# [Exercise directions]
Your task is to return the listing below word for word, without any of its images.

+ + +

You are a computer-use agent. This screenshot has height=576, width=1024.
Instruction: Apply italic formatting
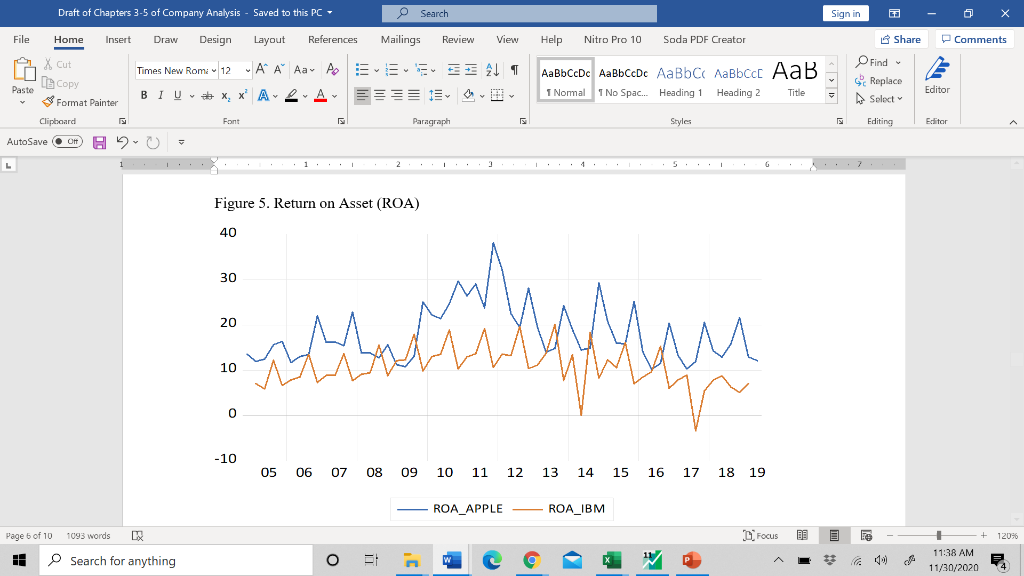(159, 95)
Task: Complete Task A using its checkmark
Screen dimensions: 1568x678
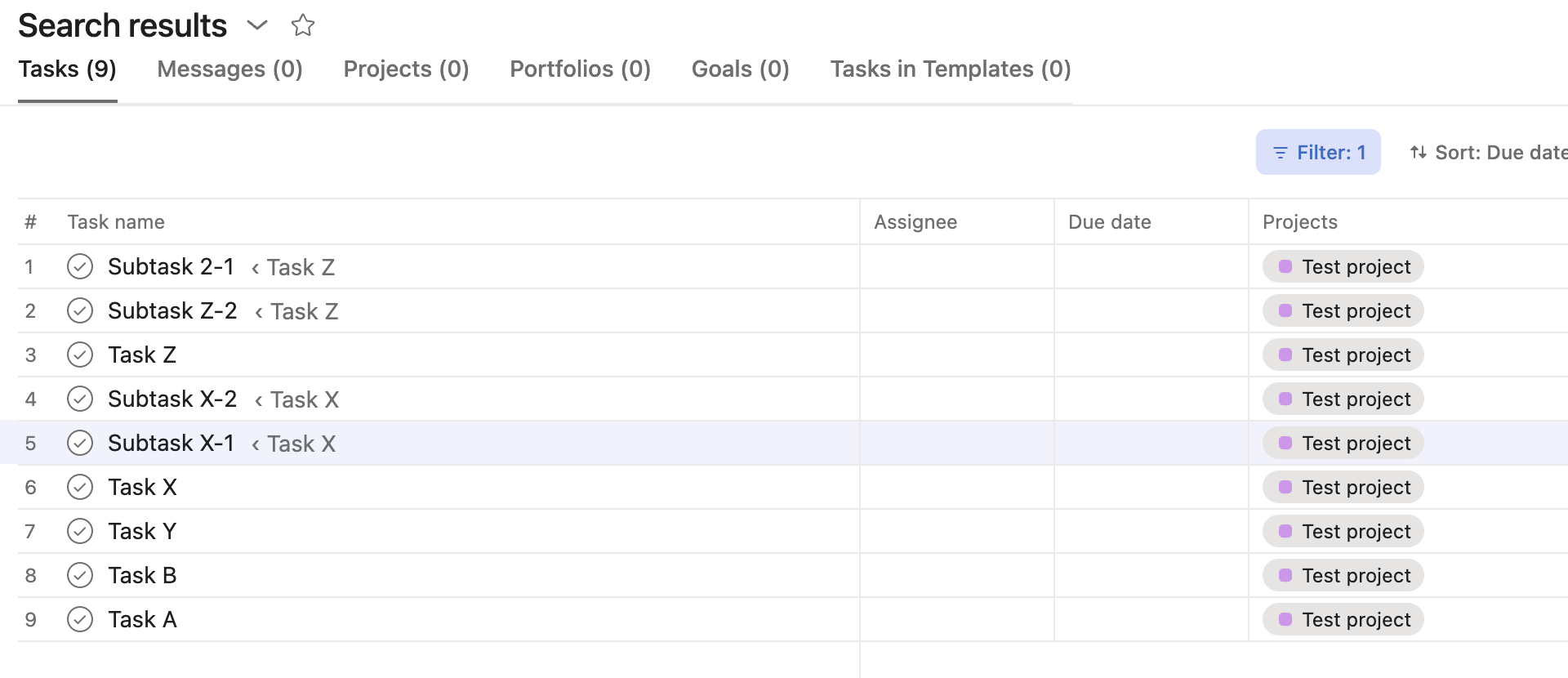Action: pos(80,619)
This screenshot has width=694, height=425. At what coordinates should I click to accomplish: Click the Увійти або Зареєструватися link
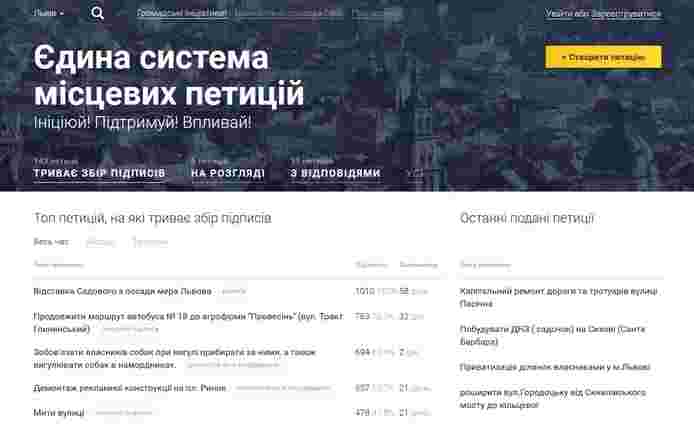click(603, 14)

+ + +

# [Response for this exercise]
You are a computer-use agent. This screenshot has height=576, width=1024.
Instruction: Apply italic formatting
(159, 95)
Task: Complete Task A using its checkmark
Screen dimensions: 1568x678
Action: pos(80,619)
This screenshot has width=694, height=425. At what coordinates should I click to accomplish: Click the Увійти або Зареєструватися link
click(603, 14)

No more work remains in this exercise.